What are my options for receiving an internet connection at my Portuguese property? I live in a small village that has mains telephone wires outside in the street so I assume I can get a phone installed. What does it cost or am I better with a satellite system?


----------



## siobhanwf (Mar 20, 2009)

depending on how far you are from the main broadband exchnage depends on the quality of your internet connection.
We are 7kms from ours and in the first 5 years we were here had the PT engineer here on a very regular basis. Our speed wasn`t much faster than dial-up!! 
Having tried various dongles we found we had the same problem if we even managed to get a connection

We decided 18 moths ago to go to satellite and choose Tooway | Home of Tooway Satellite Broadband 20 Mb in Europe | ToowayDirect.
Sorry we didn`t do it sooner!!!!
Now getting up to 20mbps dwoload and 5mbps upload


----------



## canoeman (Mar 3, 2011)

Quality and speed all depends on how far you are from the ADSL exchange, the ideal is to check exactly what someone on the same line gets or could get, PT & Sapo are not 100% accurate with their information, PT/sapo cost appox 30€pm depends on phone package and speed

Second option is Meo,Zon, Vodafone TV,telephone, broadband packages but depends if you have fibre optic available on your telephone route considerably dearer but faster broadband

Third option dongle but depends on your local Mast 3 or 4G TMN, Vodafone, Optimus

Fourth option Satellite, Tooway all reports here good cost 40€ ish pm downside no telephone option


----------



## siobhanwf (Mar 20, 2009)

We have cancelled out PT phone line and now only use Skype.

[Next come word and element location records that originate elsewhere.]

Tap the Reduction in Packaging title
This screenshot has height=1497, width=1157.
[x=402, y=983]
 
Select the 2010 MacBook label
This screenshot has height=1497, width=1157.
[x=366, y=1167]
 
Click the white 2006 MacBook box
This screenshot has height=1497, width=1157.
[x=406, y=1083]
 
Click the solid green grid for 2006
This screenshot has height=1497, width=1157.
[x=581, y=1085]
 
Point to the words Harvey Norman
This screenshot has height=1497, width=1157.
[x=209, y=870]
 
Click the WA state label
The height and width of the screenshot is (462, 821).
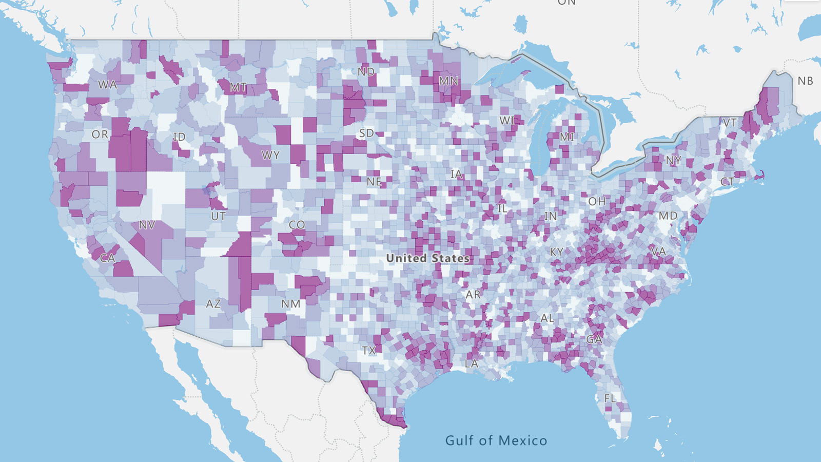108,85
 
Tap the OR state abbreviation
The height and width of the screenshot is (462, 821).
100,134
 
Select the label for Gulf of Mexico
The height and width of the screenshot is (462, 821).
496,440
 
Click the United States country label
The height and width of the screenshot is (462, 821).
427,258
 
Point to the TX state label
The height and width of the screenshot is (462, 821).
369,351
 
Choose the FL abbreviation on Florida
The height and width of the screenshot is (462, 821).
610,398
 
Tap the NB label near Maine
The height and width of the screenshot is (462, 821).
805,81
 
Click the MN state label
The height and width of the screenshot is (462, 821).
448,81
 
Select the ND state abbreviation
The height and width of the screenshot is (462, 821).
366,72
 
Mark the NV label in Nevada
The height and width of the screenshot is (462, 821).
147,225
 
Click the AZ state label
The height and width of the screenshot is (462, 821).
213,304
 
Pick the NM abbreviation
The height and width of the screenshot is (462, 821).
291,304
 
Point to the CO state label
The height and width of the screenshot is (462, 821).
297,225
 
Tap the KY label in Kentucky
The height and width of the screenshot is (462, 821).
557,252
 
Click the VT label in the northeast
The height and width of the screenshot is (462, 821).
730,123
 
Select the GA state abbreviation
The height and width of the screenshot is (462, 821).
594,339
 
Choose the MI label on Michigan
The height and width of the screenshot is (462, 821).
567,137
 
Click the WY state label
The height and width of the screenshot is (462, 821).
270,155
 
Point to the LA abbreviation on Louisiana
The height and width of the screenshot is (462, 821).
472,363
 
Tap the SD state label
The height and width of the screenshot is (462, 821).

You will find the cost s of Tooway satellite here. https://www.toowaydirect.com/purchase/


----------



## Verinia (Apr 6, 2012)

We use Tooway too and have found it excellent. It is reliable, fast and we have bought a package which allows us to watch a bit of telly on Watch again or Filmon (You need at least 20 mb data for that we find...its not unlimited) and we watch an average of one programme a day,listen to streaming radio a lot and use Youtube etc. Be careful though if you use a VPN network- ie if you need to work remotely with a company that does-because of the way satellite works it can slow right down in these circumstances. This caught us out and we had to use a pay as you go dongle for some work (Check that you get the reception for this in your area, only Optimus works where we. (We live in a small village in the Loule hills)


----------